The official press release on CGTN.com announcing the name change gave no rationale behind the decision, but other media within China have interpreted the decision as a bid to increase China’s “discursive power” on the global stage. Swapping out the “Central” of the old name for the word “Global” in the same position indicates what Guan Media (link in Chinese), the Chinese media industry’s trade news portal, noted as an ambition to the ambition to take the “Chinese perspective” truly all over the world.
“Network,” meanwhile, connotes interactivity, what Guan Media describes as a multilateral exchange that allows the world to understand China, but also China to better understand the world (it also, undoubtedly, avoids unfortunate similarities between the old name and closed-circuit televisions). These are tentative first steps to strengthening “China’s ability to broadcast to the world,” previously hampered somewhat by an insufficiently eager “mentality for stepping out of the country’s doors.” Even the new studio of CGTN showcases an open layout and glass partitions, “the standard set-up of international news stations around the world.”

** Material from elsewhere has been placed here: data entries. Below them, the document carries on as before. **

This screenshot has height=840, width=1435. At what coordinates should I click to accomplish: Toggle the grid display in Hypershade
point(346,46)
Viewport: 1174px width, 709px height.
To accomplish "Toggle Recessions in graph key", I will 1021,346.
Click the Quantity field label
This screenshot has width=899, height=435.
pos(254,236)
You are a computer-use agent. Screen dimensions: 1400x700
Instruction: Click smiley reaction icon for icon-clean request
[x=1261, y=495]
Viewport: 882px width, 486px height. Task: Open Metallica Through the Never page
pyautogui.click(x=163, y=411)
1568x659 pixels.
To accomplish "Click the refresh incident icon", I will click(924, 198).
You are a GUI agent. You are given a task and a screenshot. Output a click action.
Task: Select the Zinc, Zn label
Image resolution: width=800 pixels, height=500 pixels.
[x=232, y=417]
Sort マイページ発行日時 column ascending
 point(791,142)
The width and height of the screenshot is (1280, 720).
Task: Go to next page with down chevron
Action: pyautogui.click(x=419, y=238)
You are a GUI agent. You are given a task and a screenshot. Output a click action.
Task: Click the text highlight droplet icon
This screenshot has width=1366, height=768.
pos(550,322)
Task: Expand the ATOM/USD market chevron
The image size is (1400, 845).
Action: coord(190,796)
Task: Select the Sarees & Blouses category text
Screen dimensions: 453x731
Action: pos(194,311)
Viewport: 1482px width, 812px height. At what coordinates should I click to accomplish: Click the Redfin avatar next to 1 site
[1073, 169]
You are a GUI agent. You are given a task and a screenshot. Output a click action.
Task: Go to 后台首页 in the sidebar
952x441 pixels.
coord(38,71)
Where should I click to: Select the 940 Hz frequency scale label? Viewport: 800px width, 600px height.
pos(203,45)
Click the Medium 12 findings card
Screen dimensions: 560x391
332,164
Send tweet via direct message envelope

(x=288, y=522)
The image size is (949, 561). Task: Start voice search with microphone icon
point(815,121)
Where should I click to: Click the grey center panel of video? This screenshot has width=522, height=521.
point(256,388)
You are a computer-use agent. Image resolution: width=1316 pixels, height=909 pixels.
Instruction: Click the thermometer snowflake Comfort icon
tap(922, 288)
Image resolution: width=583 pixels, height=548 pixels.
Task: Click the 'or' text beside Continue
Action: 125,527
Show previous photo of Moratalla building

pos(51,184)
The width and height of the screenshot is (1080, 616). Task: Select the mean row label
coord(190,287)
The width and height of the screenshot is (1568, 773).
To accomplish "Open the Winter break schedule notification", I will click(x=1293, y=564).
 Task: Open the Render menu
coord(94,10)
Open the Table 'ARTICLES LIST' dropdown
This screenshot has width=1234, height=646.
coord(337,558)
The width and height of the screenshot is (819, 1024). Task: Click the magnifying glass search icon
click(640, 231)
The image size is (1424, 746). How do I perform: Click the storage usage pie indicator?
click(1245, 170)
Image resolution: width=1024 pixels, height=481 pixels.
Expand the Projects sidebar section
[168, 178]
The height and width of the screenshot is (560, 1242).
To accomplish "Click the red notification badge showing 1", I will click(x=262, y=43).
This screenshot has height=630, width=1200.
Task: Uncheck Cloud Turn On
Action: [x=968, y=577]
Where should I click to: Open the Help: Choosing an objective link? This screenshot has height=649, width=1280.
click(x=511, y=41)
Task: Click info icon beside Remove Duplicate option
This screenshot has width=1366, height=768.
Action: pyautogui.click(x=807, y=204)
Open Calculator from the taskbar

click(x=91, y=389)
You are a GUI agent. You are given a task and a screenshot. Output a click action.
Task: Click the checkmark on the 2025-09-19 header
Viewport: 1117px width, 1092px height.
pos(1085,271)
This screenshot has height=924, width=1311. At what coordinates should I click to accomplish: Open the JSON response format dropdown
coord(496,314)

The question of how “Chinese” the international versions of Chinese state media ought to remain, and whether “Chinese-ness” in fact hinders the power China has in setting agendas and widely accepted knowledge pertaining to China (or anywhere else in the world for that matter), has long been a thorny issue in China’s push for soft power on the world stage through media internationalization.
It remains to be seen what steps, if any, CGTN plans to take concerning this question, and if its name change is indeed an articulation of a new concrete position in this issue as claimed by Guan Media. As noted by Joseph Nye himself, the crux of soft power is the disseminations of one country’s values in such a way that others can identify them as their own; however, the directive to “tell China’s story,” the push for state media to adhere to China’s “national developmental” priorities inside and outside China, and the occasional claims to offer “alternative” perspectives on world and Chinese events to the dominant neoliberal order are by definition in conflict a universalist orientation.
Two weeks into the name change, it appears so far that the solution for CGTN, as was with CCTV-News, is to offer plenty of content on inoffensive cultural happenings and relatively apolitical news such as technological and scientific achievements. The few details available of the rebrand combined with the still guarded, conservative, boilerplate messages from the Chinese leadership seem to indicate that the struggle to clarify state media’s mandate on the world’s stage has only begun.
Alternatively, another important criterion for soft power is whether a nation’s actions on the world’s stage is consistent (or at least seen as consistent) as the values it propagates. With China making good headway initiatives like the AIIB and some of the One Belt One Road projects, it could be that determining the exact, right way to mobilize Chinese media internationally will not be as overwrought as it once was.